Also, we know that the values for some of the features remain unknown in some instances. This happens with the street name, the street number, the construction year, the parking price and the community costs. Since the first feature is categorical, the problem of null values is resolved after performing one-hot encoding (since all binary features can take the value “false”). As for the other variables, we have decided to remove them from the data. This is especially important for the street number, since it is not a relevant feature but could lead to overfitting (in some cases, the street name and number identifies an asset).
Support vector regression: this method is also known as a “kernel method”, and constitutes an extension of classical support vector machine classifiers to support regression  . Kernel methods transform data into a higher dimensional state where data can be separable by a certain function, then learning such function to discriminate between instances. When applied to regression, a parameter epsilon (ϵ) is introduced, thus aiming that the learned function does not deviate from the real output by a value larger than epsilon for each instance.
k-nearest neighbors: this is an example of a geometric technique to perform regression. In this technique, data is not really used to build a model, but is rather considered a “lazy” algorithm, since it needs to traverse the whole learning set in order to carry out prediction for a single instance. In particular, what k-nearest neighbors does is compute the distance of the instance to be predicted to all of the instances in the learning dataset, based on some distance function or metric (such as Euclidean or cosine distance). Once distances are computed, the k instances in the training set which are closest to the instance subject of prediction will be retrieved, and their known output will be aggregated to generate a predicted output, for example, by computing their average. This method is interesting since it will consider assets similar to the one we want to predict, but can be problematic when dealing with high-dimensional data with binary attributes.
Ensembles of regression trees: regression trees are logical models that are able to learn a set of rules in order to compute the output of an instance given its features. A regression tree can be learned from a training dataset by choosing the most informative feature according to some criterion (such as entropy or statistical dispersion) and then dividing the dataset based on some condition over that feature. The process is repeated with each of the divided training subsets until a tree is completely formed, either because no more features are available to be selected or because fitting a regression model on the subset performs better than computing a regression sub-tree. In this paper we will use ensembles of trees, which means that several models will be combined in order to reduce regression bias. To build the ensemble, we will use the technique known as extremely randomized trees, introduced by Geurts et al.  as an improvement to random forests.
Multi-layer perceptron: the multi-layer perceptron is an example of a connectionist model, more particularly an implementation of an artificial neural networks. This kind of models comprise an input layer that receives as input the values for the features of each instance and several hidden layers, each of which features several hidden units, or neurons. The model is fully connected, meaning that each neuron from one layer is connected to every single neuron in the following layer. Each connection has a corresponding floating number, called weight, which serves for aggregating the inputs to the neuron, and then a non-linear activation function is applied. During training, a gradient descent algorithm is used to fit the connections weights via a process known as backpropagation.

──────────

INSTRUCTIONS FOR THE TASK:
Reproduce the regression methods text starting at "Also, we know" and ending at "identifies an asset).", substituting "build year" for "construction year".

[Item position entries]

──────────

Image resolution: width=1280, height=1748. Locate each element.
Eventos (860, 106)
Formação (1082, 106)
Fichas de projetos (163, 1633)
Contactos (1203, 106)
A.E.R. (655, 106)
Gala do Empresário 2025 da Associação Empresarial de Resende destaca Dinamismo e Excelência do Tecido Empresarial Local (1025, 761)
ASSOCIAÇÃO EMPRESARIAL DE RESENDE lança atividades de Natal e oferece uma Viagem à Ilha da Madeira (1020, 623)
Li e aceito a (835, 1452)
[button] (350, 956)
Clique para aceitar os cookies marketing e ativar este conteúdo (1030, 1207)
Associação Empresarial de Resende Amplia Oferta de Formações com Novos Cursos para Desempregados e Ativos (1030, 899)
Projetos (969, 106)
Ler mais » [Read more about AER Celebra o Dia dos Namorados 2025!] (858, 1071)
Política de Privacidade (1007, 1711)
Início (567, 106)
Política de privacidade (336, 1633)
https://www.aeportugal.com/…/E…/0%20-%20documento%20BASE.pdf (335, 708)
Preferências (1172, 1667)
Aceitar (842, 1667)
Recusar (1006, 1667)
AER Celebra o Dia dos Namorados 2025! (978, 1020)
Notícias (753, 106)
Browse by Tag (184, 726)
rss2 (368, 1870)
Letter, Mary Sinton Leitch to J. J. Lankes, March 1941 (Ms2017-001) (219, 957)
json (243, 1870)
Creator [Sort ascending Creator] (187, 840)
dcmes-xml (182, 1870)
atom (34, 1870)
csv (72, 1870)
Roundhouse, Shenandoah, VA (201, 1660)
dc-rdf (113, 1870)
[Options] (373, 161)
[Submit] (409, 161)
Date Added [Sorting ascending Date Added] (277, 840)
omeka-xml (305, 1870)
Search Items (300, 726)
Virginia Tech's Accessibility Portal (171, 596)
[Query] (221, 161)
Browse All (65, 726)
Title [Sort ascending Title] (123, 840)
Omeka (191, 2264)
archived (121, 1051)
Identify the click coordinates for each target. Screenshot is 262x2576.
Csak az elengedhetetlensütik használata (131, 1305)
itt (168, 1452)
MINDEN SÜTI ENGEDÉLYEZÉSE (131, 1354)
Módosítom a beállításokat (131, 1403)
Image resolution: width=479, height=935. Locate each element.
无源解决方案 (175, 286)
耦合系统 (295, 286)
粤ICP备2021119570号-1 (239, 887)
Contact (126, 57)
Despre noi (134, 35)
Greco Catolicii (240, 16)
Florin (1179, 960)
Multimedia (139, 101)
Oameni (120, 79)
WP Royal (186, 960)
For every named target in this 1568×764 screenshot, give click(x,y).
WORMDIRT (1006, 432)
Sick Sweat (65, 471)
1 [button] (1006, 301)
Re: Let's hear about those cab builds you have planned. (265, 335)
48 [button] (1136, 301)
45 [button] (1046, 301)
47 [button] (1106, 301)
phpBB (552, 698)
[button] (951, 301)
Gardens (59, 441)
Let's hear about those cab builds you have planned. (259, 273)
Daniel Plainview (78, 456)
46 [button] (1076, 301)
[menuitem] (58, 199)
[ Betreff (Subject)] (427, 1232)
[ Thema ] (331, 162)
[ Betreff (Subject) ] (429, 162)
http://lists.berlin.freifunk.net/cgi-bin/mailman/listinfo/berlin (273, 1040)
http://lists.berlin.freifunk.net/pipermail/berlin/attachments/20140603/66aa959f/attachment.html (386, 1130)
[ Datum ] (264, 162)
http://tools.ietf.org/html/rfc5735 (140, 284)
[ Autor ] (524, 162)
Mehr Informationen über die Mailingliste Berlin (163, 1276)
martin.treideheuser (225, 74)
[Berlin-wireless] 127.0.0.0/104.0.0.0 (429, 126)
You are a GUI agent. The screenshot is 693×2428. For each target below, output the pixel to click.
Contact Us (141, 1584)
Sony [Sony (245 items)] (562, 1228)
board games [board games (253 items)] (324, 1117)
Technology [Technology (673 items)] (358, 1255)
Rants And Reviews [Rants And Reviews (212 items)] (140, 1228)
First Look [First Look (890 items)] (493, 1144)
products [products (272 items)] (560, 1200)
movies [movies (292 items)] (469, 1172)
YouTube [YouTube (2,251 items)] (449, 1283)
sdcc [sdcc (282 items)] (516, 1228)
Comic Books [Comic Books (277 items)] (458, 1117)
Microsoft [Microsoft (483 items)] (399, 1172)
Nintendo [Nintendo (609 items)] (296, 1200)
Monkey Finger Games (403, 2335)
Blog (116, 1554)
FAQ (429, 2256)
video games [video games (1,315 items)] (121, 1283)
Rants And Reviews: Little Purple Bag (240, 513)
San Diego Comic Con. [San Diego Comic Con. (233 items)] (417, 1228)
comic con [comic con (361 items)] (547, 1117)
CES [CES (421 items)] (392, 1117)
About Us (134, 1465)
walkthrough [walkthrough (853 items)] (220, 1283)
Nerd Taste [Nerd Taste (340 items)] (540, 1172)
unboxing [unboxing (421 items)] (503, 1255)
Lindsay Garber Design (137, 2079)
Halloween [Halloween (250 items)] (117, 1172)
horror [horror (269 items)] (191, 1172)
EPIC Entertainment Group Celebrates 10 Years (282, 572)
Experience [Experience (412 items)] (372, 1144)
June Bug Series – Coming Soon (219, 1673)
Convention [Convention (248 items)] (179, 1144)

──────────

RESULT OF THE TASK:
Also, we know that the values for some of the features remain unknown in some instances. This happens with the street name, the street number, the build year, the parking price and the community costs. Since the first feature is categorical, the problem of null values is resolved after performing one-hot encoding (since all binary features can take the value “false”). As for the other variables, we have decided to remove them from the data. This is especially important for the street number, since it is not a relevant feature but could lead to overfitting (in some cases, the street name and number identifies an asset).